As we are given that this plane also passes through the point (1, -1, 1), therefore by substituting the value of x, y and z in the above equation, we get,
\[a\left[ 1-\left( -1 \right) \right]+b\left( -1-1 \right)+c\left( 1-1 \right)=0\]

By simplifying the above equation, we get,
\[\Rightarrow a\left( 2 \right)+b\left( -2 \right)=0\]
Or, \[2a-2b=0\]

Therefore, we get a = b
We know that both planes are perpendicular to each other, so the vectors normal to both of them would also be perpendicular.

We also know that, when two vectors are perpendicular to each other, their dot product is 0. Therefore, we get
(Normal vector of 1st plane) . (Normal Vector of 2nd plane) = 0
 \[\left( \widehat{i}+2\widehat{j}+2\widehat{k} \right).\left( a\widehat{i}+b\widehat{j}+c\widehat{k} \right)=0\]

As we know that
\[\left( a\widehat{i}+b\widehat{j}+c\widehat{k} \right).\left( x\widehat{i}+y\widehat{j}+z\widehat{k} \right)=ax+by+cz\]
Therefore, we get,
\[\left( 1.a \right)+\left( 2.b \right)+\left( 2.c \right)=0\]

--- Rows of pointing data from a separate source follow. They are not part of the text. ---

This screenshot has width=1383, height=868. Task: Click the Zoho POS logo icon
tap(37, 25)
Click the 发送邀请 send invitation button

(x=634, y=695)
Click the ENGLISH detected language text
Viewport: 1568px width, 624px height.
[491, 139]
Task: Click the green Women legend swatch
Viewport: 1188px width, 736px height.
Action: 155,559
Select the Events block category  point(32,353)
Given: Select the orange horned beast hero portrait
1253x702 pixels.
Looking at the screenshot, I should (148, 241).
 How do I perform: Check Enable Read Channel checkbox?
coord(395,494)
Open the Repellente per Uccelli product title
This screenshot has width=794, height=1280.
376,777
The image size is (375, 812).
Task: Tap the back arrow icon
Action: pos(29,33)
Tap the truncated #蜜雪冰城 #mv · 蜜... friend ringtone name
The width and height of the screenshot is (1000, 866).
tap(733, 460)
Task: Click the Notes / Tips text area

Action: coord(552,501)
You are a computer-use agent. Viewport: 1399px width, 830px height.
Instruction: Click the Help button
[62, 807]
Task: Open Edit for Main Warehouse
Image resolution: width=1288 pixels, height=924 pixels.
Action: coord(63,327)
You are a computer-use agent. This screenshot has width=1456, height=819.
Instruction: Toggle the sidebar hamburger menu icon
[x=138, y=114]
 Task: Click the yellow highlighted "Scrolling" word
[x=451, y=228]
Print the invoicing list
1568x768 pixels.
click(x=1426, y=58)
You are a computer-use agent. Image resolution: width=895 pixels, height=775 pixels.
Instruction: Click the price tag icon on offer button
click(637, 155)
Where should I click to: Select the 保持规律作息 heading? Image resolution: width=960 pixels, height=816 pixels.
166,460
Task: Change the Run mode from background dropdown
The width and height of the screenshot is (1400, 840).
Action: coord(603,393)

Since, we have found that a = b, therefore by substituting b = a in the above equation, we get
\[\begin{align}
 & a+2a+2c=0 \\
 & \Rightarrow 2c+3a=0 \\
 & \Rightarrow 2c=-3a \\
\end{align}\]

Therefore, we get \[c=\dfrac{-3a}{2}\]

As we have found that a = a, b = a and \[c=\dfrac{-3a}{2}\], therefore by substituting the values of a, b and c in equation (i) in terms of a, we get,
\[P:a\left( x+1 \right)+a\left( y-1 \right)+\left( \dfrac{-3a}{2} \right)\left( z-1 \right)=0\]

By simplifying the equation and taking ‘a’ common, we get,
\[P:a\left[ \left( x+1 \right)+\left( y-1 \right)-\dfrac{-3}{2}\left( z-1 \right) \right]=0\]
\[P:a\left[ \dfrac{2\left( x+1 \right)+2\left( y-1 \right)-3\left( z-1 \right)}{2} \right]=0\]

By multiplying by \[\dfrac{2}{a}\] on both sides and simplifying the equation, we get,
\[P:\left( 2x+2+2y-2-3z+3 \right)=0\]
Or, \[P:2x+2y-3z+3=0\]

Hence, we get the equation of plane as 2x + 2y – 3z + 3 = 0.

Note: Students must note that to find the equation of a plane, absolute values of a, b and c are not required but we must know their ratios like in the above solution, we have \[a:b:c\] as \[1:1:\dfrac{-3}{2}\]. Also, students can cross-check their equation of plane by satisfying points (-1, 1, 1) and (1, -1, 1) in it.